**Task brief**
Can you restate the lines of the entries below, word for word, from the first one through the line that includes "Given: Enable regular expression search mode"?

[Data excerpts]

= = = = =

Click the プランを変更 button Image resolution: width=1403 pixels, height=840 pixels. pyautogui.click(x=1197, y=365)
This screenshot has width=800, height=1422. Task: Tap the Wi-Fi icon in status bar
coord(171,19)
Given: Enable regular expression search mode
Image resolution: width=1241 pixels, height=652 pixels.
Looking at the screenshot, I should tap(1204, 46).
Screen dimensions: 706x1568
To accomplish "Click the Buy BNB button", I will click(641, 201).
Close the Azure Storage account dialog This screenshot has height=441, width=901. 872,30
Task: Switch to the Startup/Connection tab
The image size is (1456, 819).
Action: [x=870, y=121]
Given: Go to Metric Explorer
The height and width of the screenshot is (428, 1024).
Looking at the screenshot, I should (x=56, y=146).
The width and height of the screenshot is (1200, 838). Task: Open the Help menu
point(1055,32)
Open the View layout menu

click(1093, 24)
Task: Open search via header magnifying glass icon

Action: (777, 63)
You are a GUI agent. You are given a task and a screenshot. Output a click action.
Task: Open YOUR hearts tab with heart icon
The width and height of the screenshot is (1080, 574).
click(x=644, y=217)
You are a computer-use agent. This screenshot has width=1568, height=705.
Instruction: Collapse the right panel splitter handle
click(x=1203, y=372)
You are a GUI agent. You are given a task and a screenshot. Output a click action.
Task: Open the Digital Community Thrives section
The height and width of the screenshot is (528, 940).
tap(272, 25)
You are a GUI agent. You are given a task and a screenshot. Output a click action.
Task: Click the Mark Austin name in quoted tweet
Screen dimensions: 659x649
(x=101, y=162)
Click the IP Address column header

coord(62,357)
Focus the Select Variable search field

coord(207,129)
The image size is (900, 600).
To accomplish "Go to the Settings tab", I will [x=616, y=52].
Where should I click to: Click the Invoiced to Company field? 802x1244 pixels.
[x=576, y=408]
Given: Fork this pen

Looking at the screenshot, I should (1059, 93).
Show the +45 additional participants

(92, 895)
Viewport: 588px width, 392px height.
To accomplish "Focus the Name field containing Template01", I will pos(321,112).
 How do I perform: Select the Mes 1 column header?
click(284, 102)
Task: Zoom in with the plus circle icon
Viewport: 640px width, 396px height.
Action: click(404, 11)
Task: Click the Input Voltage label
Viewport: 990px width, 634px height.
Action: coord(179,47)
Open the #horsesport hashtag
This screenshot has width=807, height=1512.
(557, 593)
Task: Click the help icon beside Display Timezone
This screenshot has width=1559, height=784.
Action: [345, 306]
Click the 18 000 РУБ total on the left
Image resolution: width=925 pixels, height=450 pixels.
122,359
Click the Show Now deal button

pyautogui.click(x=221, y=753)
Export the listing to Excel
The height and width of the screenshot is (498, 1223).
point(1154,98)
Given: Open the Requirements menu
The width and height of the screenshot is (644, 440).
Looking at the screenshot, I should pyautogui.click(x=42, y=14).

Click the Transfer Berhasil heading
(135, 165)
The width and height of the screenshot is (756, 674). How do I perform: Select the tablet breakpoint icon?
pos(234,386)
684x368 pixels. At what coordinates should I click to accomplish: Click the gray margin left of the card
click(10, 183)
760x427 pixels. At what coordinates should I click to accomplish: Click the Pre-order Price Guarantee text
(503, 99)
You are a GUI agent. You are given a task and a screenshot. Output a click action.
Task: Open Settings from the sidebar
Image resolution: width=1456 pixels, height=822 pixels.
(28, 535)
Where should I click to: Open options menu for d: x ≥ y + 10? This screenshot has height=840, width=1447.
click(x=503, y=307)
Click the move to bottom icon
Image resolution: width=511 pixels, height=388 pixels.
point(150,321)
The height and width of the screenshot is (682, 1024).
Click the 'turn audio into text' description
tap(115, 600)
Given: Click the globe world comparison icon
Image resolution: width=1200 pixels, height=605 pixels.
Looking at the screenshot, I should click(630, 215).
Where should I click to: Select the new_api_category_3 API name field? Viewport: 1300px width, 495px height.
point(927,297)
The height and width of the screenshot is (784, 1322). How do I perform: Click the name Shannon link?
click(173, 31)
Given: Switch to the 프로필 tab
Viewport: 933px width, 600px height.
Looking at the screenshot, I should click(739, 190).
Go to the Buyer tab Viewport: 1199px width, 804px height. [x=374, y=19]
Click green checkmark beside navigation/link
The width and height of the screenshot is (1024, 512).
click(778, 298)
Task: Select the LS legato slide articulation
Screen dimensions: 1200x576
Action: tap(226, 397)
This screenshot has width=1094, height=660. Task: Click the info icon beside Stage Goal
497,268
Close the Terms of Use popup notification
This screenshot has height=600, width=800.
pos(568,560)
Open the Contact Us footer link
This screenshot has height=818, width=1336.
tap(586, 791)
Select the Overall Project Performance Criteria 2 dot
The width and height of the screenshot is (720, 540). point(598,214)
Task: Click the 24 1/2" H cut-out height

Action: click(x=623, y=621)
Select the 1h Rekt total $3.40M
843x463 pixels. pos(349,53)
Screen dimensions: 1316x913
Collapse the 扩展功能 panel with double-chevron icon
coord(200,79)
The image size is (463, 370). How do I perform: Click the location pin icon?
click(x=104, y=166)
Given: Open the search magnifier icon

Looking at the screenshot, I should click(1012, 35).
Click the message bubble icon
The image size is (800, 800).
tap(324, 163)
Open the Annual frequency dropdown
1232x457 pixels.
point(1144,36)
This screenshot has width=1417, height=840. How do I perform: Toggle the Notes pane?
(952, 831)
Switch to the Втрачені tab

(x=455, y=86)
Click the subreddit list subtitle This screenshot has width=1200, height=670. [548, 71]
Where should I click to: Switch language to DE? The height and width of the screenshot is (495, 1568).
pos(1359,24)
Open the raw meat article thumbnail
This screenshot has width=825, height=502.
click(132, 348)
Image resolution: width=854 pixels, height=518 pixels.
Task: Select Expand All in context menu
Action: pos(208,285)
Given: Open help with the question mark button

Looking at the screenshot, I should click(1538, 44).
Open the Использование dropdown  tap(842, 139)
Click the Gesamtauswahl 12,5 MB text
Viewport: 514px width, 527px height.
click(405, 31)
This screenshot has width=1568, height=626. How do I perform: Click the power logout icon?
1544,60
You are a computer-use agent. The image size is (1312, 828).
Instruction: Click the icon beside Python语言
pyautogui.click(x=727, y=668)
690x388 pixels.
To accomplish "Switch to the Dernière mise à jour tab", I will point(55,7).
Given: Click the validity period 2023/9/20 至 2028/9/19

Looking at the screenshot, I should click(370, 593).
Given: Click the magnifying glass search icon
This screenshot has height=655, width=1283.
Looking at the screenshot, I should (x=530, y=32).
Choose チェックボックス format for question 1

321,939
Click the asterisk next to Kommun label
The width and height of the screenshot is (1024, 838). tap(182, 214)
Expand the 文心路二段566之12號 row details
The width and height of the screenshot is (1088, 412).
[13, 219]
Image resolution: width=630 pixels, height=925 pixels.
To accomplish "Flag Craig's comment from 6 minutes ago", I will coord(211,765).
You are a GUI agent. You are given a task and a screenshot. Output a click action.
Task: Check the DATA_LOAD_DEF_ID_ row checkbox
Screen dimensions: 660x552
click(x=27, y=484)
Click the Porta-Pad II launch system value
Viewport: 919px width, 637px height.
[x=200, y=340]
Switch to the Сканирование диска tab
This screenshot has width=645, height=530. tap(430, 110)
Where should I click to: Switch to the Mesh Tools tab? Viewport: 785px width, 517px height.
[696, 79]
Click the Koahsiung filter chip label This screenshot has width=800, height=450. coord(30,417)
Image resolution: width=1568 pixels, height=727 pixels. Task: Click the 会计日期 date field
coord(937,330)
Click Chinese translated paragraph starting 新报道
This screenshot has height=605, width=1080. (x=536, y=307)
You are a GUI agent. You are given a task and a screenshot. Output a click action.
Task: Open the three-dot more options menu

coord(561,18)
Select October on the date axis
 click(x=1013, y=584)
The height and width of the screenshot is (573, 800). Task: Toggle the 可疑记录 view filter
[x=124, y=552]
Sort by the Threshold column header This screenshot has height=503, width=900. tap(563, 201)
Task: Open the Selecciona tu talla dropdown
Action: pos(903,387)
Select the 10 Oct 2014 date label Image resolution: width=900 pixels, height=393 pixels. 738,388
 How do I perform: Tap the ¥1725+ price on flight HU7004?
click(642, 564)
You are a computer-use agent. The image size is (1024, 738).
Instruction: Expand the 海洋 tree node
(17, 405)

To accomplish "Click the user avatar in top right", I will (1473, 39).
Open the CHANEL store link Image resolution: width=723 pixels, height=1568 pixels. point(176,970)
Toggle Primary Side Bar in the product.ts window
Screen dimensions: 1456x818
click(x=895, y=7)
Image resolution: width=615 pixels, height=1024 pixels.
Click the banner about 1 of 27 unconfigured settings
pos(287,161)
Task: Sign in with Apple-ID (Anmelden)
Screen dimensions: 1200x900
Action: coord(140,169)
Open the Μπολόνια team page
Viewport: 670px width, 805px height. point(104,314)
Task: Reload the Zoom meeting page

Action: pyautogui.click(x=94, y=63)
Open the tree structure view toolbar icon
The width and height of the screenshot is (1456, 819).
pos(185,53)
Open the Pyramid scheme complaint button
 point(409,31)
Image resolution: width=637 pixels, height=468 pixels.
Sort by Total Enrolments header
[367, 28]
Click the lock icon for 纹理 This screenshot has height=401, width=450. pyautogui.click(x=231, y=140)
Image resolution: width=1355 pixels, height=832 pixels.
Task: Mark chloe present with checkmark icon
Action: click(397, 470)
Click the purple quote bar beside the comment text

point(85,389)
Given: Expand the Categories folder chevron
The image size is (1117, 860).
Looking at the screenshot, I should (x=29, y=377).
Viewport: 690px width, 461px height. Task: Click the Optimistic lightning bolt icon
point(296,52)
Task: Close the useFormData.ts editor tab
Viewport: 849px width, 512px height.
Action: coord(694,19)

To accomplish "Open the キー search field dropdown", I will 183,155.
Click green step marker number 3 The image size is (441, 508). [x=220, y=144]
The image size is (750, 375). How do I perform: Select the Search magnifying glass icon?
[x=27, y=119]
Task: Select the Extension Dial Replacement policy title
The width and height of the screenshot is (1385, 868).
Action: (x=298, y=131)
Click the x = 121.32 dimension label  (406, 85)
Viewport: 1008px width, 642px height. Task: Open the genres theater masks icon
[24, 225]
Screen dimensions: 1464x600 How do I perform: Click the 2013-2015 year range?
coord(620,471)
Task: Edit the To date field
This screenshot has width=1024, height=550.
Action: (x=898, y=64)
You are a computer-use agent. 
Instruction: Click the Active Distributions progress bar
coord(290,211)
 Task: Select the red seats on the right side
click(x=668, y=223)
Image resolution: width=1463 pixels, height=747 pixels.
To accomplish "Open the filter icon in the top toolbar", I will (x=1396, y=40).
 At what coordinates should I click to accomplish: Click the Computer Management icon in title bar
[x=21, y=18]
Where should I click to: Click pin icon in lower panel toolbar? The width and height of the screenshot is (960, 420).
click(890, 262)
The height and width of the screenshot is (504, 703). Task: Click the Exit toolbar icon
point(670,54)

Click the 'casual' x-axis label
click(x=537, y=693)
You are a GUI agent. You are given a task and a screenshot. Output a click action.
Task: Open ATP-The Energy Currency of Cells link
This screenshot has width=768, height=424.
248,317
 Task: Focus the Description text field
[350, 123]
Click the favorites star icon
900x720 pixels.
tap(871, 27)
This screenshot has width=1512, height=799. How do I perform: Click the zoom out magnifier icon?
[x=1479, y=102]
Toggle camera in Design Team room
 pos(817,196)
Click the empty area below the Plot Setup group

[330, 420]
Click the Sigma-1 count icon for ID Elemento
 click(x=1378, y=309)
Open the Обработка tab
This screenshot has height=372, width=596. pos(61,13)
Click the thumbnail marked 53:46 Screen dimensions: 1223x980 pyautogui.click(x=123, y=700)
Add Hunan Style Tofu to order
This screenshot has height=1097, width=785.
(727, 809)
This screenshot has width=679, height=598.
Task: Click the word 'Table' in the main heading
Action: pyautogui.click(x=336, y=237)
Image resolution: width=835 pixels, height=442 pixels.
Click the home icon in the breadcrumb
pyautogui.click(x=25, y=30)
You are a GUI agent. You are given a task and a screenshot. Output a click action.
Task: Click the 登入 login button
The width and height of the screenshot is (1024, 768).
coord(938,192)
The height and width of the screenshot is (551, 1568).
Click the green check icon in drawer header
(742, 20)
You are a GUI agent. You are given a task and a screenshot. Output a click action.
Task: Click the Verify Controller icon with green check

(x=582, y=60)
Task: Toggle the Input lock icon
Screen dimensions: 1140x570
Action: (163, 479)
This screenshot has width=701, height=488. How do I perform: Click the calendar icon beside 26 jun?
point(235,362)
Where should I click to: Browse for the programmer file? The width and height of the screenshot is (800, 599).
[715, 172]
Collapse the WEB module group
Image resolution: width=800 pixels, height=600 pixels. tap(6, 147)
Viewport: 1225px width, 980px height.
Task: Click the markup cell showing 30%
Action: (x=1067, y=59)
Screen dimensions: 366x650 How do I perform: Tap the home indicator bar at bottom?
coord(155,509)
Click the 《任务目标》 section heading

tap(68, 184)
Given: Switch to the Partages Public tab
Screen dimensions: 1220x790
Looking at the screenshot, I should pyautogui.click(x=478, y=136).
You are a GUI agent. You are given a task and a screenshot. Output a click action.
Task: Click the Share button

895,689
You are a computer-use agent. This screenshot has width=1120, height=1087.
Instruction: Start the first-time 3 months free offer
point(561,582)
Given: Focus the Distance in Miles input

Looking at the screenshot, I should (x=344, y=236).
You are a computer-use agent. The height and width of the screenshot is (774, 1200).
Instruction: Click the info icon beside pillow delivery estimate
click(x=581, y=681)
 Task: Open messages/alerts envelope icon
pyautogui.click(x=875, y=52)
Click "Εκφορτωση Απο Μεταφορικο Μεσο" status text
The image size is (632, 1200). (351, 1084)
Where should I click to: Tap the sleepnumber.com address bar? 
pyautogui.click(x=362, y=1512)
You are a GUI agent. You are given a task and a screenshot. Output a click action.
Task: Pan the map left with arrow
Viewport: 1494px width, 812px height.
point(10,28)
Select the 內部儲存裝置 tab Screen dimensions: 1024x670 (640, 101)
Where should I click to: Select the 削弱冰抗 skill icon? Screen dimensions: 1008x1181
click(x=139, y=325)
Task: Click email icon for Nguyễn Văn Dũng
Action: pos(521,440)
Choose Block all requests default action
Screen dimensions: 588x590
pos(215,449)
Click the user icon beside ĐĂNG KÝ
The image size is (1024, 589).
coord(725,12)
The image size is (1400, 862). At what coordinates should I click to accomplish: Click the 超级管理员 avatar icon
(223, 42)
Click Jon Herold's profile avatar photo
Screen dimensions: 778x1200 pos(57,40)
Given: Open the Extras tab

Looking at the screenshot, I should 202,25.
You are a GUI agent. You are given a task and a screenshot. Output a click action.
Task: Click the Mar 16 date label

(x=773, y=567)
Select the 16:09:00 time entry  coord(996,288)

= = = = =

**Solution to this problem**
Click the プランを変更 button Image resolution: width=1403 pixels, height=840 pixels. pyautogui.click(x=1197, y=365)
This screenshot has width=800, height=1422. Task: Tap the Wi-Fi icon in status bar
coord(171,19)
Given: Enable regular expression search mode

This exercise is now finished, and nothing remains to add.